*Material for the task*:

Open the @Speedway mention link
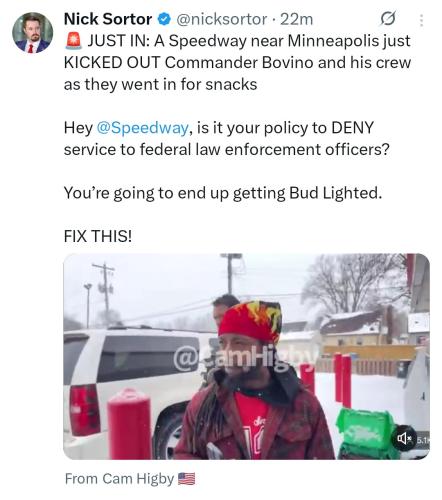442x500 pixels. 143,128
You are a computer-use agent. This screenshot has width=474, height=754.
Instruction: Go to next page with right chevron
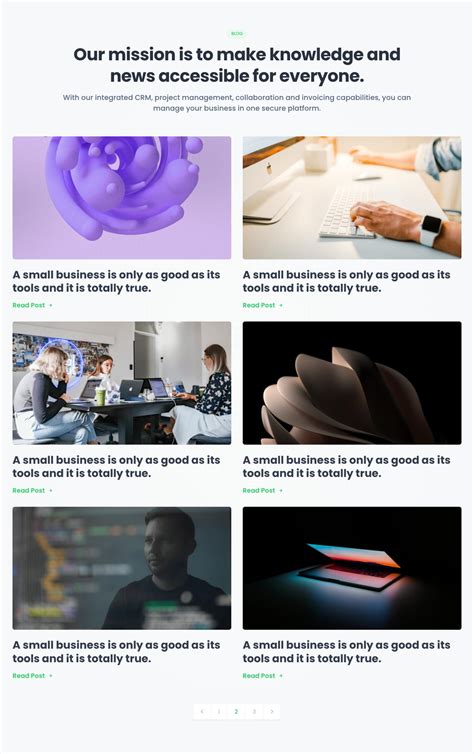click(x=272, y=711)
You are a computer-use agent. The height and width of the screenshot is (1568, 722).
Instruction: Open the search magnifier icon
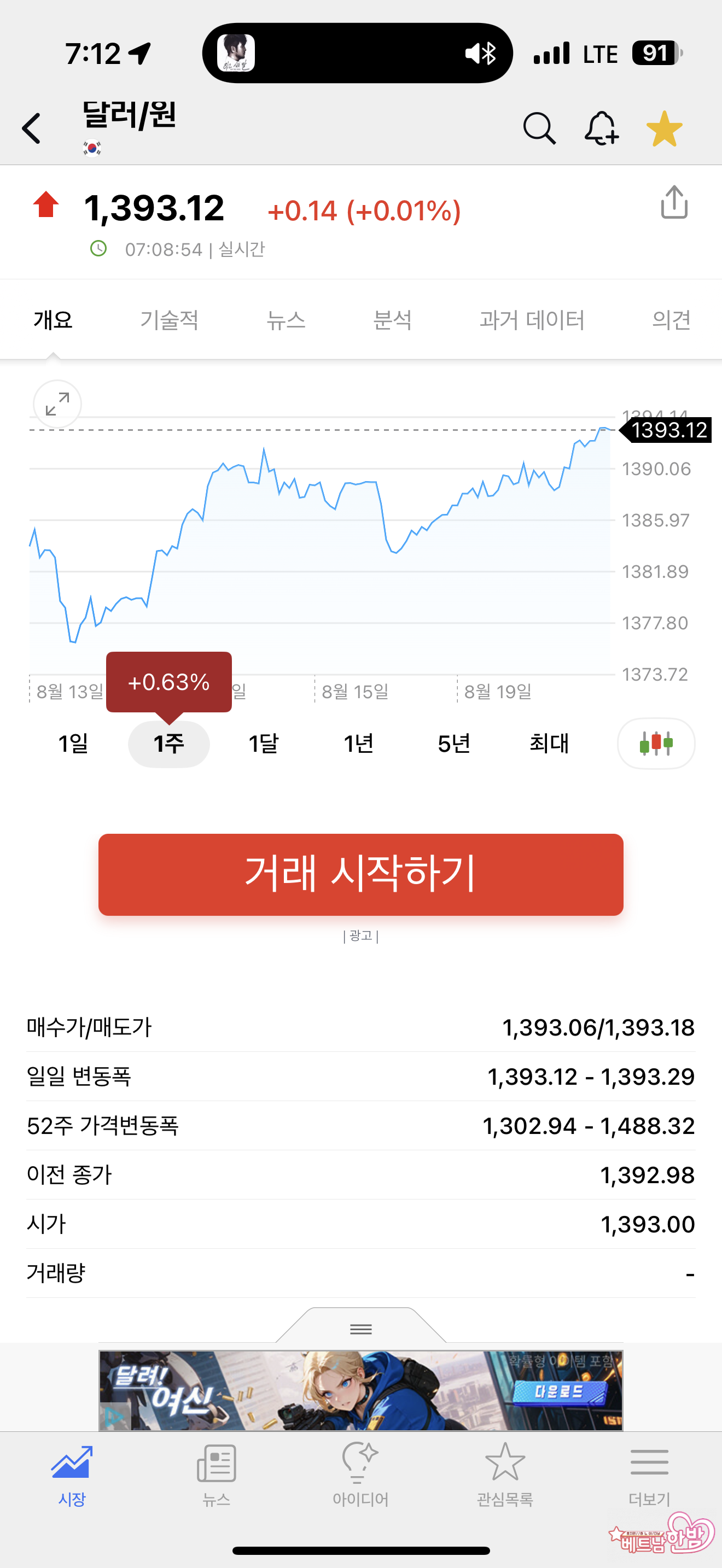coord(539,128)
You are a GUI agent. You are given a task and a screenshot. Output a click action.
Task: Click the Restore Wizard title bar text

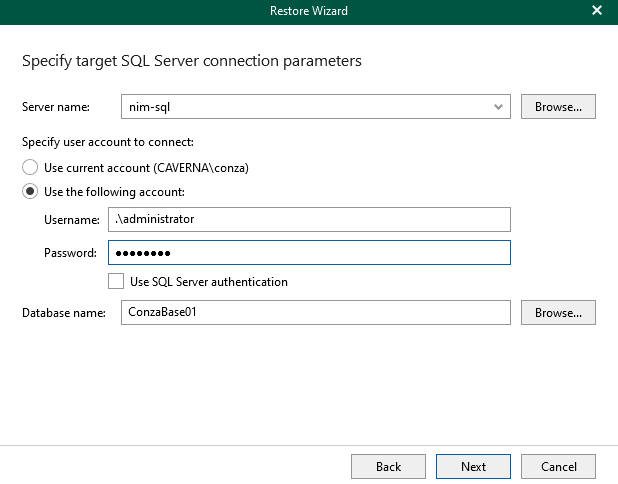tap(309, 11)
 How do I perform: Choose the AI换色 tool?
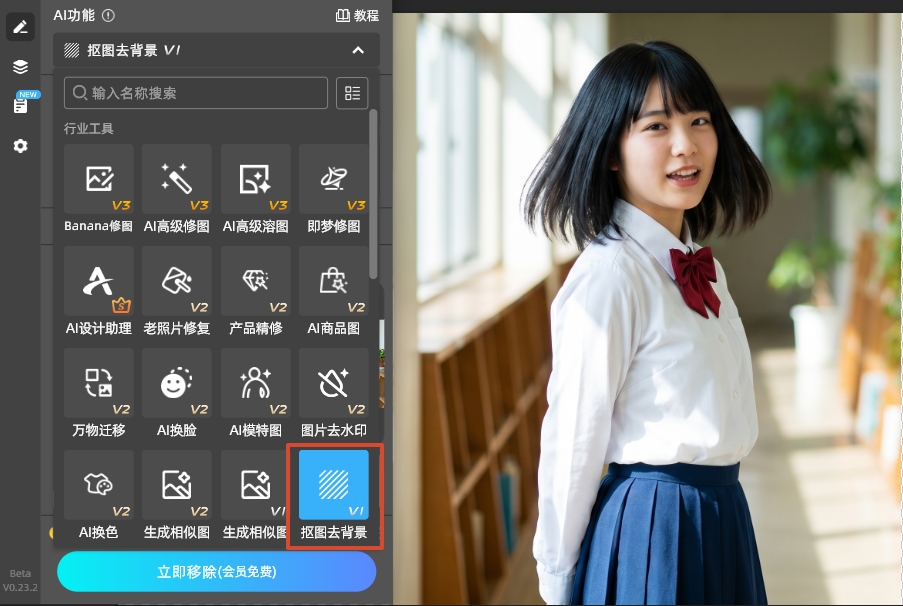pos(98,495)
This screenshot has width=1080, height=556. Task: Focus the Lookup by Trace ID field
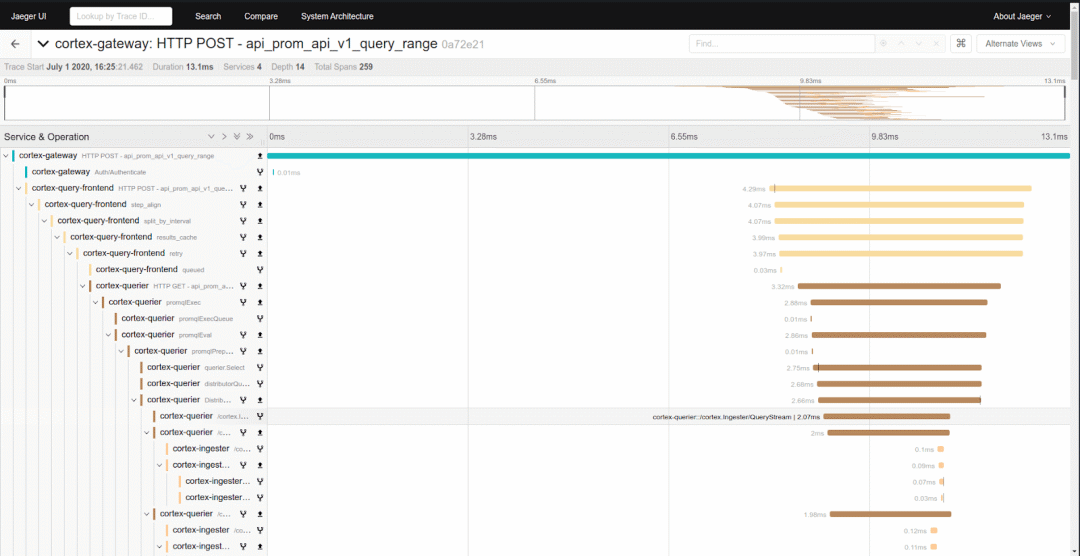click(121, 16)
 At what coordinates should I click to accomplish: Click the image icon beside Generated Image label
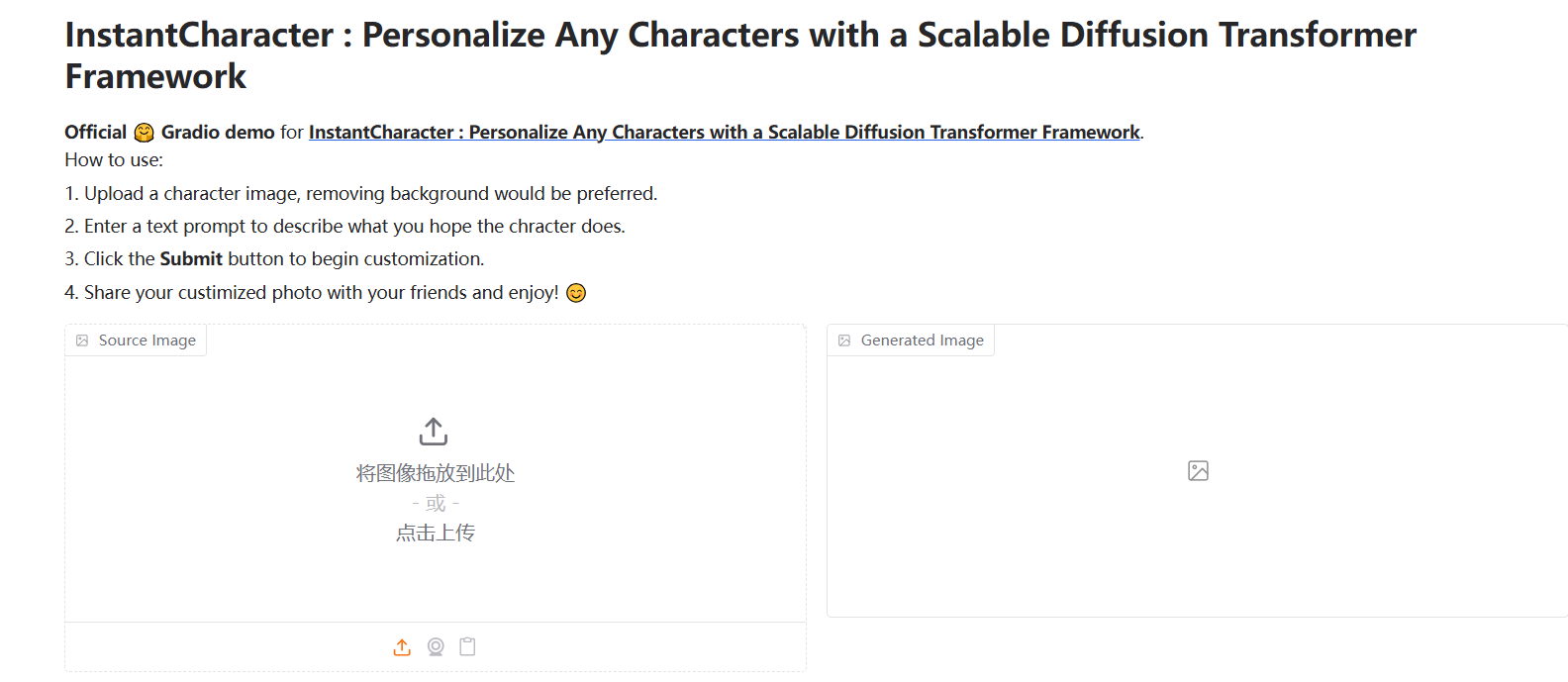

*Description of the task*:
With the images left out, output all the entries above exactly.

*Answer for the task*:
Open the @Speedway mention link
442x500 pixels. 143,128
You are a computer-use agent. This screenshot has width=474, height=754.
Instruction: Go to next page with right chevron
click(x=272, y=711)
You are a computer-use agent. The height and width of the screenshot is (1568, 722).
Instruction: Open the search magnifier icon
coord(539,128)
You are a GUI agent. You are given a task and a screenshot. Output a click action.
Task: Click the Restore Wizard title bar text

tap(309, 11)
 How do I perform: Choose the AI换色 tool?
pos(98,495)
This screenshot has width=1080, height=556. Task: Focus the Lookup by Trace ID field
click(121, 16)
 At what coordinates should I click to accomplish: Click the image icon beside Generated Image label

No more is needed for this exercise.